The lessons he learned in that famous Disney thinktank atmosphere are obvious in the Donald comics he started creating for Western Publishing when he left Disney to go freelance in 1942. His artistic mastery were table stakes, even if they put him miles ahead of others working in comic books. He understood storyboarding, rhythm and timing, nuances of gesture, posture. And more than anything, he carried into the comics that Disney respect for the cartooning medium. He understood comics as an art that deserved careful thought and whose nuances could be discerned by the audience.

Typically, even Disney fanboys recognize that Donald was a necessary and welcome counterpoint to the affable but increasingly bland Mickey.

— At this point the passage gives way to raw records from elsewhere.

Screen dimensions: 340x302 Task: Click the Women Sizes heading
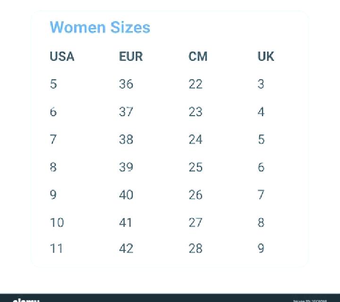pos(100,27)
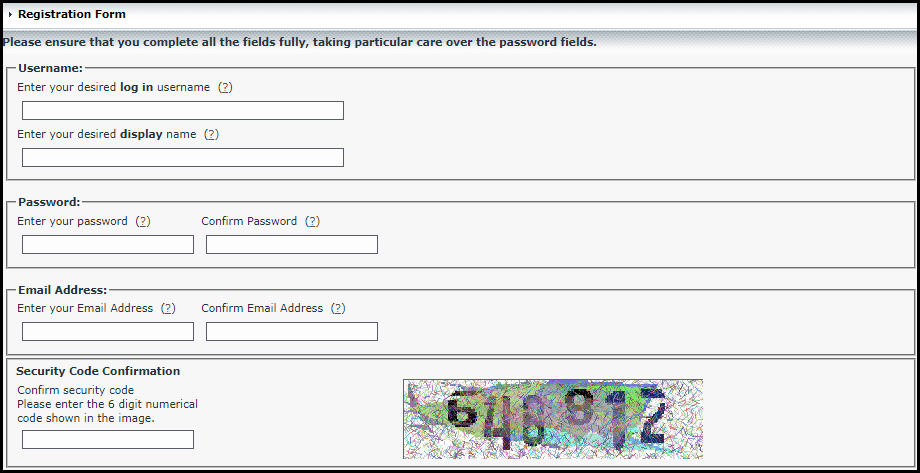920x473 pixels.
Task: Click the Security Code Confirmation heading
Action: [x=98, y=371]
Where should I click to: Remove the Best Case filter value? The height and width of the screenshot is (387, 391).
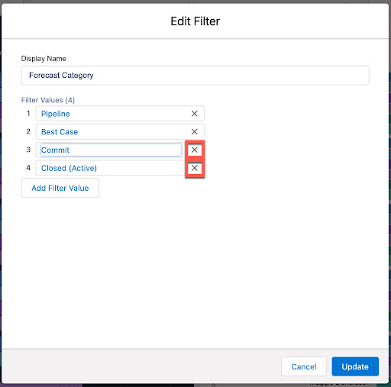[195, 131]
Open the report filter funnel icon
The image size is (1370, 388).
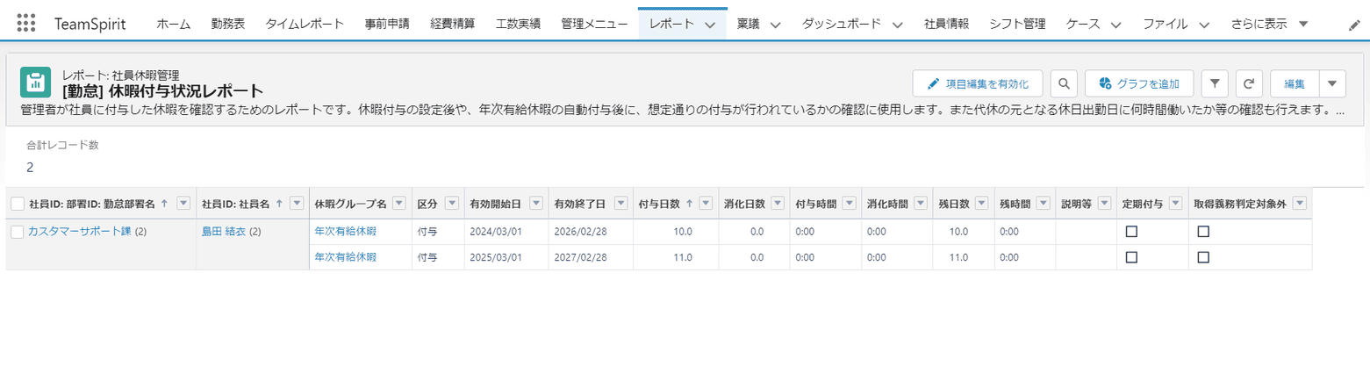(1214, 83)
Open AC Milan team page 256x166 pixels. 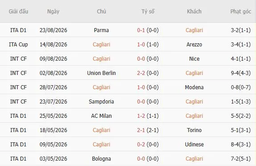[101, 116]
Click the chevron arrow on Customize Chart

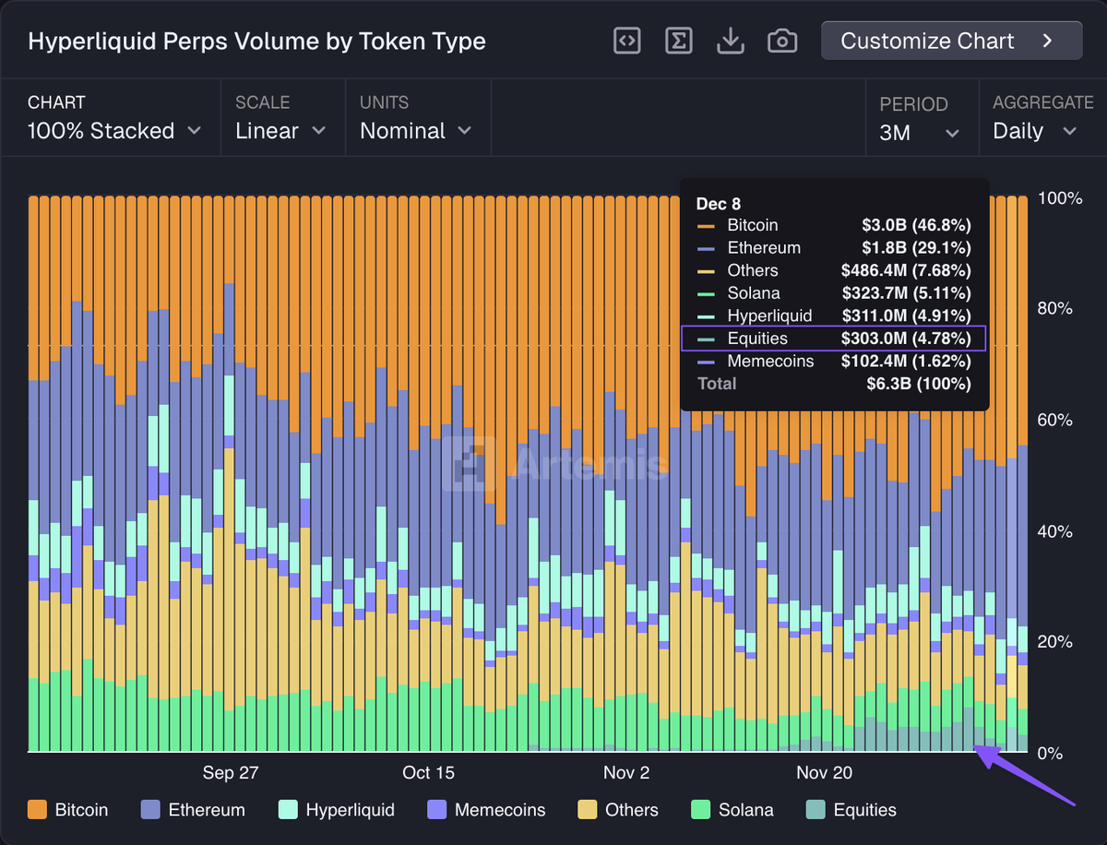1047,41
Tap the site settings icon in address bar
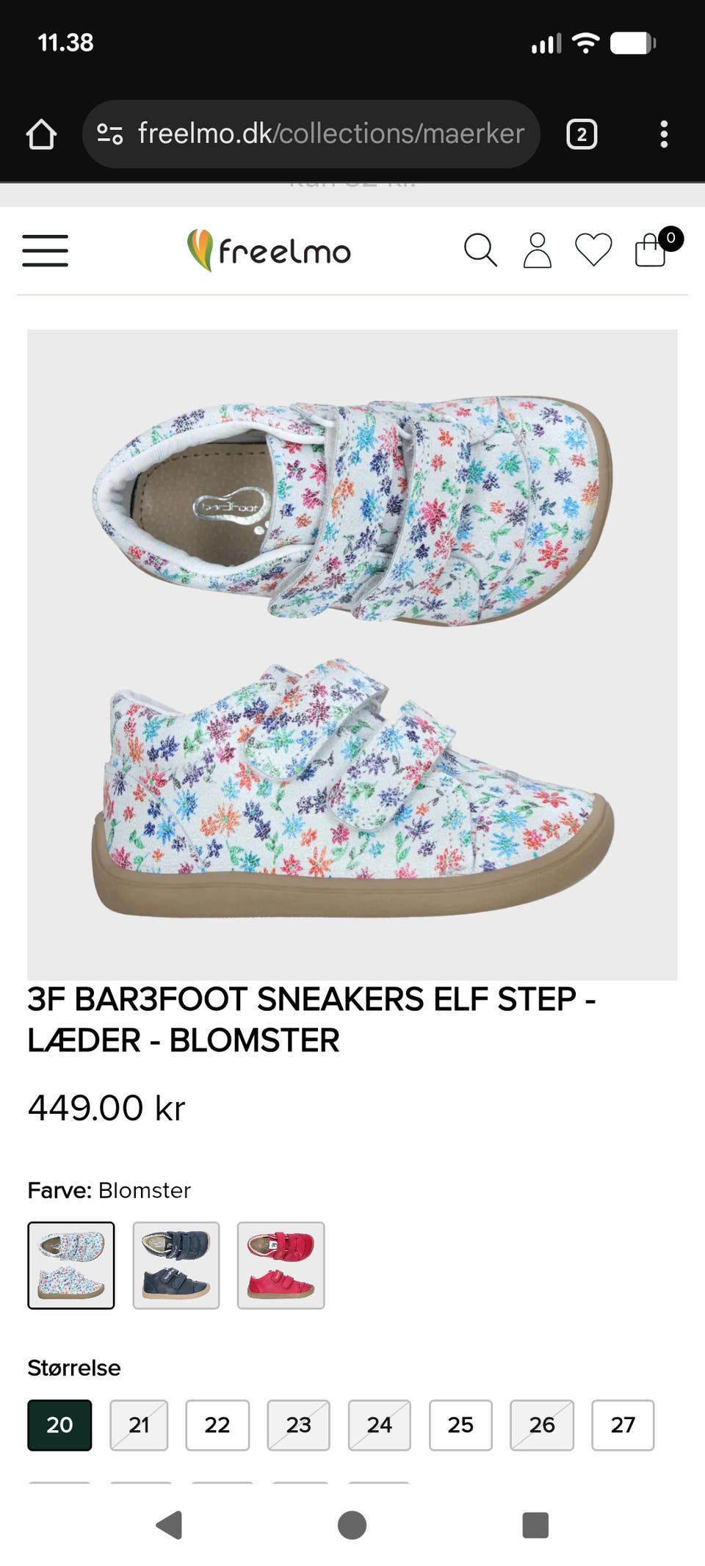This screenshot has height=1566, width=705. pos(110,134)
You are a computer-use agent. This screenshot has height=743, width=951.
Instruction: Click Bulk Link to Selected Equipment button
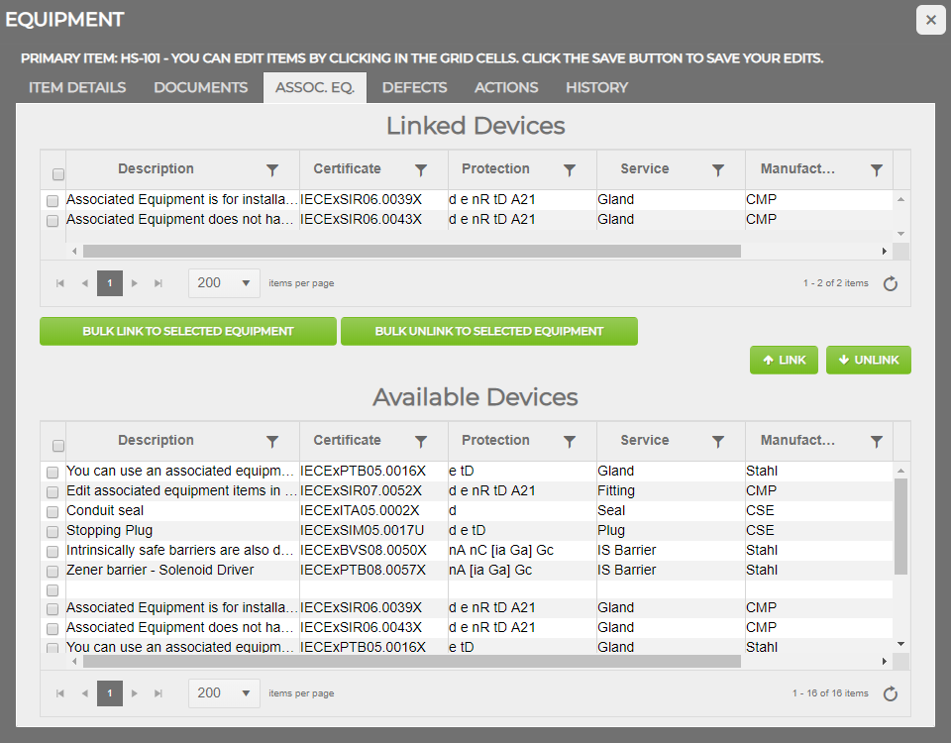tap(188, 332)
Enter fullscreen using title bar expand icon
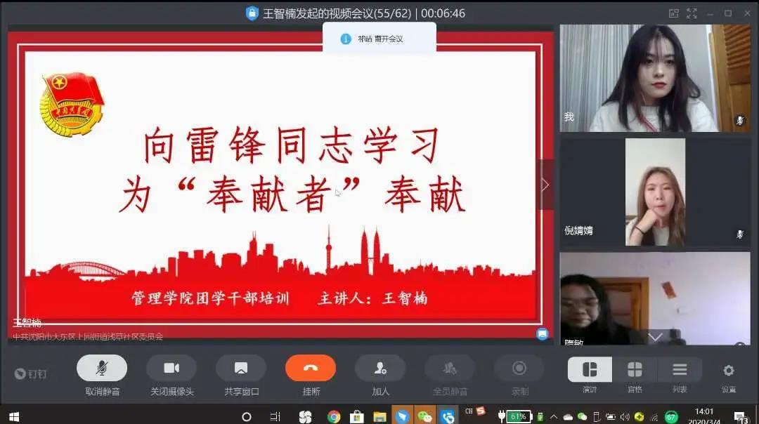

His irascible nature was not only the daemonic “anti-hero” Fanning suggests. He helped the studio maintain an edginess and adult appeal even as it was veering towards its pristine, anodyne corporate identity. Donald was very much a product of 30s anger and frustration. His was a funny, unthreatening kind of rage with which Depression and war-wear Americans could identify. Barks understood best that there was humanity beyond the tantrums, however. He projected into the Donald of the comics a wide range of imperfections – envy, greed, vanity, competitiveness, vindictiveness – that at times eclipsed his overarching identity as a good Uncle. And I suspect this density of characterization drew even young kids in. Compare suburban provider Donald Duck to the saccharine “knows best” father figures of post-WWII TV and film. Maybe the kids reading this stuff so avidly sensed in Barks’s Duck universe something more real.

None of which undermines Barks creative talents or cultural contributions. In fact, my own fascination with Barks comes from the density of what he made. The Ducks are simple figures, doing simple comedy in simple worlds. Yet these comics resonate more than a half century later because our reactions to them are disarmingly complex. For what its worth, engaging these familiar comics yet again at this scale and resolution mad me sit back and think harder about why that is.

Which goes back to answering my opening question. Is a bigger Barks and better Barks? It was for me.